## TASK GOAL:
Only one portion of the data is to be written out: from the line bearing "Ski Club Münstertal e. V. (64, 15)" through the line bearing "[Twitter] (139, 2379)". Write it exactly as it appears.

## GIVEN INFORMATION:
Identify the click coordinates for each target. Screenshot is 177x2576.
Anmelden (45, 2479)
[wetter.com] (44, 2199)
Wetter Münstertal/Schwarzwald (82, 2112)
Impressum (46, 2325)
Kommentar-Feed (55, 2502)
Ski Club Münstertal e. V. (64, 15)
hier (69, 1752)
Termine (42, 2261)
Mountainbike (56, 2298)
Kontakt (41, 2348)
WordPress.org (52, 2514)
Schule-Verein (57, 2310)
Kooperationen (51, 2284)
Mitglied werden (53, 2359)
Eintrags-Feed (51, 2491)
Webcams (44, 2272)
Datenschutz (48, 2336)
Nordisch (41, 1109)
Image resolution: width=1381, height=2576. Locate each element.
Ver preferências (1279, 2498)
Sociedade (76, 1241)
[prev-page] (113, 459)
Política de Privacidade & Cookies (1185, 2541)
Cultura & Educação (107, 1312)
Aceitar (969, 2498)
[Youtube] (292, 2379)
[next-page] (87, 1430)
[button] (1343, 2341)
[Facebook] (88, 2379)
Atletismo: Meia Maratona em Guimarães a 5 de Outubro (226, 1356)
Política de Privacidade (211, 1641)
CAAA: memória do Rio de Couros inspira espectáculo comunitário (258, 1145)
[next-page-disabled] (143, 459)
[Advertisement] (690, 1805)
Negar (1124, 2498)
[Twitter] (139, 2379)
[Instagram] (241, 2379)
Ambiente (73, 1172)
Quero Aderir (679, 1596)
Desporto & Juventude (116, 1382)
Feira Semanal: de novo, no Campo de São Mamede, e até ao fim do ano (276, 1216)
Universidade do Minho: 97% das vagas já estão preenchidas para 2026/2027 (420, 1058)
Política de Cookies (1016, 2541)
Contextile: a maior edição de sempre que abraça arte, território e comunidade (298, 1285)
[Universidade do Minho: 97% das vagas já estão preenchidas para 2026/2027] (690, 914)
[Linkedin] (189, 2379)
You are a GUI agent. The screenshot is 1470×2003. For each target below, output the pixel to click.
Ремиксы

## YOUR SOLUTION:
Ski Club Münstertal e. V. (64, 15)
hier (69, 1752)
Termine (42, 2261)
Mountainbike (56, 2298)
Kontakt (41, 2348)
WordPress.org (52, 2514)
Schule-Verein (57, 2310)
Kooperationen (51, 2284)
Mitglied werden (53, 2359)
Eintrags-Feed (51, 2491)
Webcams (44, 2272)
Datenschutz (48, 2336)
Nordisch (41, 1109)
Image resolution: width=1381, height=2576. Locate each element.
Ver preferências (1279, 2498)
Sociedade (76, 1241)
[prev-page] (113, 459)
Política de Privacidade & Cookies (1185, 2541)
Cultura & Educação (107, 1312)
Aceitar (969, 2498)
[Youtube] (292, 2379)
[next-page] (87, 1430)
[button] (1343, 2341)
[Facebook] (88, 2379)
Atletismo: Meia Maratona em Guimarães a 5 de Outubro (226, 1356)
Política de Privacidade (211, 1641)
CAAA: memória do Rio de Couros inspira espectáculo comunitário (258, 1145)
[next-page-disabled] (143, 459)
[Advertisement] (690, 1805)
Negar (1124, 2498)
[Twitter] (139, 2379)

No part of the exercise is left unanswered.